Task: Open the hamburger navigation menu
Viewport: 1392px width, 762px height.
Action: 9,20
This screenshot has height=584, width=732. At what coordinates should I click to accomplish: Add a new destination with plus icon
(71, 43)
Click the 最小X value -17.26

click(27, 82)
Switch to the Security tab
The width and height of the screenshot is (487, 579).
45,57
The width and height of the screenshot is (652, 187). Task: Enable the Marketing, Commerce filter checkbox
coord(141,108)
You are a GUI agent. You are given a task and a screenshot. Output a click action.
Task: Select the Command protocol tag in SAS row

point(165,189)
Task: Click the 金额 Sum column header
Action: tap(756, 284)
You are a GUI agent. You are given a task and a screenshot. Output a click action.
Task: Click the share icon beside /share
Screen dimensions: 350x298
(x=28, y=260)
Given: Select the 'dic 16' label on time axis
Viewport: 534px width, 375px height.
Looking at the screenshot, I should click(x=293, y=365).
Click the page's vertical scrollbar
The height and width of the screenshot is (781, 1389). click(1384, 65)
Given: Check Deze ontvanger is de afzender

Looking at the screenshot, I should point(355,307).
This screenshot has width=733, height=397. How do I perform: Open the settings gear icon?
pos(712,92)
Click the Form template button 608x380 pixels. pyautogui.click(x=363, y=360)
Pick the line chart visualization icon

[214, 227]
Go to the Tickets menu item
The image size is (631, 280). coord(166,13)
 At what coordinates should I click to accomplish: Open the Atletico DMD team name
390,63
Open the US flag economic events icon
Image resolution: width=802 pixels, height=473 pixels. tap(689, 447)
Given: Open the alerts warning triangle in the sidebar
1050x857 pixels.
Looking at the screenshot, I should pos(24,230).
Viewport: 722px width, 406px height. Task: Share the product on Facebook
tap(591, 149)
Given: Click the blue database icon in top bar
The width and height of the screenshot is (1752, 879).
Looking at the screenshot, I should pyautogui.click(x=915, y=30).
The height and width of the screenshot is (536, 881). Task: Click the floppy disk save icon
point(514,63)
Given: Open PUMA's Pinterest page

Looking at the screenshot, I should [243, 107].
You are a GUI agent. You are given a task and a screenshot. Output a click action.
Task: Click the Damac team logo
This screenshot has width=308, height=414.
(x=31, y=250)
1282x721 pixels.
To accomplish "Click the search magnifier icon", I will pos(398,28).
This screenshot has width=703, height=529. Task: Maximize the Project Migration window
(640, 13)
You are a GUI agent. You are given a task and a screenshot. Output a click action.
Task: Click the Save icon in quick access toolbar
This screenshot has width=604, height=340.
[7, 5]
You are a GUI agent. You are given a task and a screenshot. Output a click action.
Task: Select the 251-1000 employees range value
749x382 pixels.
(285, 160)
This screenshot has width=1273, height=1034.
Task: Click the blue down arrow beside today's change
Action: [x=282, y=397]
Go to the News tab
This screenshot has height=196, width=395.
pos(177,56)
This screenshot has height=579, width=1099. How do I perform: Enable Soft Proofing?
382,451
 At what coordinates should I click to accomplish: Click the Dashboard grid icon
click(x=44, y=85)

::::::::::

Nothing should be altered. Set down all the data again.

Exercise solution:
Task: Open the hamburger navigation menu
Viewport: 1392px width, 762px height.
Action: 9,20
This screenshot has height=584, width=732. At what coordinates should I click to accomplish: Add a new destination with plus icon
(71, 43)
Click the 最小X value -17.26

click(27, 82)
Switch to the Security tab
The width and height of the screenshot is (487, 579).
45,57
The width and height of the screenshot is (652, 187). Task: Enable the Marketing, Commerce filter checkbox
coord(141,108)
You are a GUI agent. You are given a task and a screenshot. Output a click action.
Task: Select the Command protocol tag in SAS row

point(165,189)
Task: Click the 金额 Sum column header
Action: tap(756, 284)
You are a GUI agent. You are given a task and a screenshot. Output a click action.
Task: Click the share icon beside /share
Screen dimensions: 350x298
(x=28, y=260)
Given: Select the 'dic 16' label on time axis
Viewport: 534px width, 375px height.
Looking at the screenshot, I should click(x=293, y=365).
Click the page's vertical scrollbar
The height and width of the screenshot is (781, 1389). click(1384, 65)
Given: Check Deze ontvanger is de afzender

Looking at the screenshot, I should point(355,307).
This screenshot has width=733, height=397. How do I perform: Open the settings gear icon?
pos(712,92)
Click the Form template button 608x380 pixels. pyautogui.click(x=363, y=360)
Pick the line chart visualization icon

[214, 227]
Go to the Tickets menu item
The image size is (631, 280). coord(166,13)
 At what coordinates should I click to accomplish: Open the Atletico DMD team name
390,63
Open the US flag economic events icon
Image resolution: width=802 pixels, height=473 pixels. tap(689, 447)
Given: Open the alerts warning triangle in the sidebar
1050x857 pixels.
Looking at the screenshot, I should pos(24,230).
Viewport: 722px width, 406px height. Task: Share the product on Facebook
tap(591, 149)
Given: Click the blue database icon in top bar
The width and height of the screenshot is (1752, 879).
Looking at the screenshot, I should pyautogui.click(x=915, y=30).
The height and width of the screenshot is (536, 881). Task: Click the floppy disk save icon
point(514,63)
Given: Open PUMA's Pinterest page

Looking at the screenshot, I should [243, 107].
You are a GUI agent. You are given a task and a screenshot. Output a click action.
Task: Click the Damac team logo
This screenshot has width=308, height=414.
(x=31, y=250)
1282x721 pixels.
To accomplish "Click the search magnifier icon", I will pos(398,28).
This screenshot has width=703, height=529. Task: Maximize the Project Migration window
(640, 13)
You are a GUI agent. You are given a task and a screenshot. Output a click action.
Task: Click the Save icon in quick access toolbar
This screenshot has width=604, height=340.
[7, 5]
You are a GUI agent. You are given a task and a screenshot. Output a click action.
Task: Select the 251-1000 employees range value
749x382 pixels.
(285, 160)
This screenshot has width=1273, height=1034.
Task: Click the blue down arrow beside today's change
Action: [x=282, y=397]
Go to the News tab
This screenshot has height=196, width=395.
pos(177,56)
This screenshot has height=579, width=1099. How do I perform: Enable Soft Proofing?
382,451
 At what coordinates should I click to accomplish: Click the Dashboard grid icon
click(x=44, y=85)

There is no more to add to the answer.